Acara seremonial turut dihadiri Sekda DIY Ni Made Dwipanti Indrayanti, Sekjen DPP Pecinta Anggrek Indonesia Untung Santoso, Kepala DPKP DIY Aris Eko Nugroho, serta founder festival, Sri Suprih Lestari atau Titi Lestari.

Dalam sambutannya, Bupati Sleman Harda Kiswaya menyampaikan apresiasi terhadap upaya pelestarian anggrek endemik Merapi yang populasinya semakin terbatas.
“Saya mengapresiasi dan mendukung acara ini sebagai upaya melestarikan dan mengenalkan anggrek endemik khas Merapi yang menjadi kebanggaan Sleman dan DIY,” ujar Harda.
Ia berharap festival ini tidak hanya berhenti pada tahun ke-8, tetapi terus berkembang dan membangun kesadaran masyarakat mengenai pentingnya menjaga kekayaan hayati lokal.
Founder festival, Titi Lestari, menjelaskan bahwa kegiatan ini lahir dari kegelisahan terhadap meredupnya pamor anggrek Vanda Tricolor. Upaya konservasi mulai ia lakukan sejak 2015, lalu berkembang menjadi festival tahunan yang semakin besar.

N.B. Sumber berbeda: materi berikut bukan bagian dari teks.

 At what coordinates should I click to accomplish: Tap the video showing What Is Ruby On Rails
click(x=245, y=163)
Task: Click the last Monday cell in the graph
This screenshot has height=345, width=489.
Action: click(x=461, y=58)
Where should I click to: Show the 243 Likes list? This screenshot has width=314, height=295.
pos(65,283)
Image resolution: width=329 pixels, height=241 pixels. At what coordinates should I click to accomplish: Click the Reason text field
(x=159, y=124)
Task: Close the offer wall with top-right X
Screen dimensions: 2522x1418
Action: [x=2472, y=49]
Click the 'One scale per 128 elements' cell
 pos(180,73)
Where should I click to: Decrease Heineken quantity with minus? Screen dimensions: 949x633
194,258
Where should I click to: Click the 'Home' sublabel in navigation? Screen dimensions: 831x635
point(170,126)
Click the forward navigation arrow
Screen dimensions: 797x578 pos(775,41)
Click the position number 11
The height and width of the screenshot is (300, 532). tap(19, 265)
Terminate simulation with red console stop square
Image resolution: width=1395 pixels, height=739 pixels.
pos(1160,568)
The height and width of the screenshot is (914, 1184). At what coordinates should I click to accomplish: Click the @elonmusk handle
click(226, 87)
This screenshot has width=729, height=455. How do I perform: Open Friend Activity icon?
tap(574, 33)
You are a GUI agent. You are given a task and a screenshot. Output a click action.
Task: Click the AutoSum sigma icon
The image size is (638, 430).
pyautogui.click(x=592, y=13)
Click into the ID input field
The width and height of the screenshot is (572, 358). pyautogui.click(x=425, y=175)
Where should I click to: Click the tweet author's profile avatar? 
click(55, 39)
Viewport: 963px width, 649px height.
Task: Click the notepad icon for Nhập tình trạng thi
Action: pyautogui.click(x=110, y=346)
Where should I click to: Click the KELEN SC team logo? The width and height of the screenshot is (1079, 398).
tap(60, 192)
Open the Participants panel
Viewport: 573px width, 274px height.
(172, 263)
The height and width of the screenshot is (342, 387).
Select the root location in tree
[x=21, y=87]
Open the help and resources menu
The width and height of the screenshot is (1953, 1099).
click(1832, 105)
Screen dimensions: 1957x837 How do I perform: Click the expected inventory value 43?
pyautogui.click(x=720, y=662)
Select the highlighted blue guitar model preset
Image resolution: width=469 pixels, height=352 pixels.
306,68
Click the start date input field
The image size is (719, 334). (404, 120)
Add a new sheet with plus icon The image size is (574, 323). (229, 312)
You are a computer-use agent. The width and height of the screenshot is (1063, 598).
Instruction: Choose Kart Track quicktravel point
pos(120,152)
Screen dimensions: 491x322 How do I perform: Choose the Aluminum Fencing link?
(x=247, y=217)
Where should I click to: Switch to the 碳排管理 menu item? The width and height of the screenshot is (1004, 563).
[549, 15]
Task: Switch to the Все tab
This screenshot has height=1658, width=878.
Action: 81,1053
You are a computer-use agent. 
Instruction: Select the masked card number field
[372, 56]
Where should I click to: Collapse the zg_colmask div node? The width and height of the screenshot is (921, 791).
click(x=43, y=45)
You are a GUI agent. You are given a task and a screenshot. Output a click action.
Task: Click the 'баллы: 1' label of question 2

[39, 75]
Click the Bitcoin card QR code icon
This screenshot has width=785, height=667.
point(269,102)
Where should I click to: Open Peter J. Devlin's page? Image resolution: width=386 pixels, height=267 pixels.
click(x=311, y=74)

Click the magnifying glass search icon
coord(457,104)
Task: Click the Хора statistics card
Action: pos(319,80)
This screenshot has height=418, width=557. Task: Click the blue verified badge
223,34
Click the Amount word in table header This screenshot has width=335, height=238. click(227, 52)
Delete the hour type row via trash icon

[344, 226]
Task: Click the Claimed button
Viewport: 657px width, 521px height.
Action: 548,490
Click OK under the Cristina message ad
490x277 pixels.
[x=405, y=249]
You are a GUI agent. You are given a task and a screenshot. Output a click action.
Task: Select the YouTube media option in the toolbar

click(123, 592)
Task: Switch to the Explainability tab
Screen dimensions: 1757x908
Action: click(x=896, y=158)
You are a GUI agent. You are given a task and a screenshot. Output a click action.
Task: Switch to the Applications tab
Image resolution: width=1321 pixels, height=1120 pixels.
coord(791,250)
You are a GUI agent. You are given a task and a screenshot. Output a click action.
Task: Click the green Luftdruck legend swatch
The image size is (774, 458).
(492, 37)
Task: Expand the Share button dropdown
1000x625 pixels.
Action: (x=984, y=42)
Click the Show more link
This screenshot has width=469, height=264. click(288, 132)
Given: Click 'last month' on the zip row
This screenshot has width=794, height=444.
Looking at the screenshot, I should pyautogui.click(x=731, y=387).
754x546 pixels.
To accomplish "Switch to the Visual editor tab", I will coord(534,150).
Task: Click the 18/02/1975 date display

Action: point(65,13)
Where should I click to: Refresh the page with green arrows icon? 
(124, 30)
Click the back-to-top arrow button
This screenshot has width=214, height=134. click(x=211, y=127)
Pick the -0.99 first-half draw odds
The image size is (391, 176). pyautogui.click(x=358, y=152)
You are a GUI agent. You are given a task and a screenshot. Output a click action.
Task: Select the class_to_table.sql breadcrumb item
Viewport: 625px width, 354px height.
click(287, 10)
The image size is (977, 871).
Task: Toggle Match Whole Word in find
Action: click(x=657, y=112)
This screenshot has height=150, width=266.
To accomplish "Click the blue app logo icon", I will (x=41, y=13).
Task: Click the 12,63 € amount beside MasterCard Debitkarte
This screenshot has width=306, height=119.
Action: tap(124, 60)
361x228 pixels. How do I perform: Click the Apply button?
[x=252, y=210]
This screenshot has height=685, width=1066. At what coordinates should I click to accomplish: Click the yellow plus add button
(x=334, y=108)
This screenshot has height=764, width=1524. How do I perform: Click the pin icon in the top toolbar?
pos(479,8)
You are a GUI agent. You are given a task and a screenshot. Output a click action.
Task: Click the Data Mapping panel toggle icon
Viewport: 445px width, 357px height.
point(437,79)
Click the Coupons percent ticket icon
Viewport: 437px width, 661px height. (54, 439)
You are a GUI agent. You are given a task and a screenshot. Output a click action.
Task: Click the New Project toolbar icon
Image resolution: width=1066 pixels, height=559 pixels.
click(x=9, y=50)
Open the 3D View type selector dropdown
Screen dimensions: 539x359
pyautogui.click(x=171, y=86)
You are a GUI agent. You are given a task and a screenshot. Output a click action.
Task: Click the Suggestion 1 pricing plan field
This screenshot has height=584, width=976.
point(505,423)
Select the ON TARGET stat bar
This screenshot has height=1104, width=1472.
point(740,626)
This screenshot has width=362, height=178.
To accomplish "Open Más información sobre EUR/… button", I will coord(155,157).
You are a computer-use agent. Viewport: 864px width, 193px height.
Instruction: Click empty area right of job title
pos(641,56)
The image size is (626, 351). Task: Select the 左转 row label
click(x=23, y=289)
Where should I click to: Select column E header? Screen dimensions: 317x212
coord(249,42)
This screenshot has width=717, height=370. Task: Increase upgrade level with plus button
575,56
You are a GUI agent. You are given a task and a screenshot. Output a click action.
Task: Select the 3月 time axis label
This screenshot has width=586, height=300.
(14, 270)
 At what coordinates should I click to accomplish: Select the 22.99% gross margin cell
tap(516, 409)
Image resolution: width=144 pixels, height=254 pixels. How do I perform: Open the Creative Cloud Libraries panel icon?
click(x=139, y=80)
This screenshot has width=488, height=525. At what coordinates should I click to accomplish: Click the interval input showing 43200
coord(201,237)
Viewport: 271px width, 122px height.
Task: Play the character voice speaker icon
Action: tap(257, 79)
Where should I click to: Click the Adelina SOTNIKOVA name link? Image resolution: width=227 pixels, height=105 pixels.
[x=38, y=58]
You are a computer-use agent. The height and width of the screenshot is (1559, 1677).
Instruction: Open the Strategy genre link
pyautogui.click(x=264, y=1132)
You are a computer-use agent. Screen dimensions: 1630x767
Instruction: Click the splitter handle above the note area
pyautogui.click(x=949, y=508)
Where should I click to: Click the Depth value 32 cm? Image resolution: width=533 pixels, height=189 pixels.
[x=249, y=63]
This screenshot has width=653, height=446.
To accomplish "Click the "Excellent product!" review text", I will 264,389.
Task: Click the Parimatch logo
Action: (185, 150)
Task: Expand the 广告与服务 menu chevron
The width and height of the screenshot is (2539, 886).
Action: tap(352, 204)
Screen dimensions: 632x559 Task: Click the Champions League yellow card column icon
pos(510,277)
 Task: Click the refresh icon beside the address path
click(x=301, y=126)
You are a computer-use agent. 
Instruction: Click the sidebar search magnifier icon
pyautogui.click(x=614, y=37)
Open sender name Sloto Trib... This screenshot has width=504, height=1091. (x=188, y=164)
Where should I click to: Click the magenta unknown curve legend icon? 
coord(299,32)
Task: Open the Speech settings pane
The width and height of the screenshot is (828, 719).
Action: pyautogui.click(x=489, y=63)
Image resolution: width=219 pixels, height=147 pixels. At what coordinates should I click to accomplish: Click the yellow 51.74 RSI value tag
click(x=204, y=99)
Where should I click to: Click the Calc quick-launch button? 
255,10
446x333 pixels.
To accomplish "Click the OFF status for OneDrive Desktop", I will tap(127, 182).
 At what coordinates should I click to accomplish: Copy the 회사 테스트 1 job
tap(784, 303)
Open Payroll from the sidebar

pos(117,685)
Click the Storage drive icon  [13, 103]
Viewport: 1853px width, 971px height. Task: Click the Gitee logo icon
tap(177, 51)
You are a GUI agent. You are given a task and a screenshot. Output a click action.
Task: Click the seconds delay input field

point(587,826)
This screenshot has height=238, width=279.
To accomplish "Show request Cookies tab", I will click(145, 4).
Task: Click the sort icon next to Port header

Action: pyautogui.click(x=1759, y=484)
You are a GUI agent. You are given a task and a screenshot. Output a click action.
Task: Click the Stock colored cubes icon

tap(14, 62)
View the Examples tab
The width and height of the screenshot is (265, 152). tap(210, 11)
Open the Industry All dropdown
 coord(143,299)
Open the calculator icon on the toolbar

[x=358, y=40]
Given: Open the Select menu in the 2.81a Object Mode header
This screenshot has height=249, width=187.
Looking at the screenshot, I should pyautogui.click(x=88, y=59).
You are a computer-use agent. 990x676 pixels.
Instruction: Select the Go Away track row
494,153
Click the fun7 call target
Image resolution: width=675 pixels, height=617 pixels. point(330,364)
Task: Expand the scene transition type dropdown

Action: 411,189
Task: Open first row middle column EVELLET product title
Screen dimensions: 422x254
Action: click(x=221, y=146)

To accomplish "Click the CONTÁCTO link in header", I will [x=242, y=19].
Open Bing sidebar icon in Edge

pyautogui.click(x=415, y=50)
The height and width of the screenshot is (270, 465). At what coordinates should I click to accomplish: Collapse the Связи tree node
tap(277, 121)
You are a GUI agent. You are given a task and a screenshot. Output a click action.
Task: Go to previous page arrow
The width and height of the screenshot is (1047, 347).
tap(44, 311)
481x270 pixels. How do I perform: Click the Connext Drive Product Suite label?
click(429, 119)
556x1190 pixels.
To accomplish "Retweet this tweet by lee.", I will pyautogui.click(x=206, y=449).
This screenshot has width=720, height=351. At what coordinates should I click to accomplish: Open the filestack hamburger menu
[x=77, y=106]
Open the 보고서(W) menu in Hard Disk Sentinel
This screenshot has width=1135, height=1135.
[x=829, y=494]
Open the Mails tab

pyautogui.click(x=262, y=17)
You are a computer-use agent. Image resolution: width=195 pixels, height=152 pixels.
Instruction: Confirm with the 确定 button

“Tujuannya melestarikan anggrek asli Merapi. Karena itu kami butuh dukungan dan sinergi demi keberlangsungan konservasi Vanda Tricolor,” ujar Titi.
Tahun ini festival mengusung tema “Pesona Anggrek Warisan Hutan Merapi.” Selain pameran, digelar pula kontes anggrek dengan 144 tanaman peserta dari DIY dan sejumlah kota lain di Indonesia. Kompetisi memperebutkan Piala Gubernur DIY, Piala Bupati Sleman, Piala DPKP DIY, dan Piala Rektor UGM.
Sekda DIY, Ni Made Dwipanti Indrayanti menegaskan bahwa Vanda Tricolor bukan sekadar tanaman, tetapi warisan ekologi dan simbol identitas floral DIY.
“Merawat anggrek bukan hanya kegiatan hortikultura, tetapi bagian dari laku budaya yang memadukan estetika, kebijaksanaan, dan kesadaran ekologis,” ucapnya.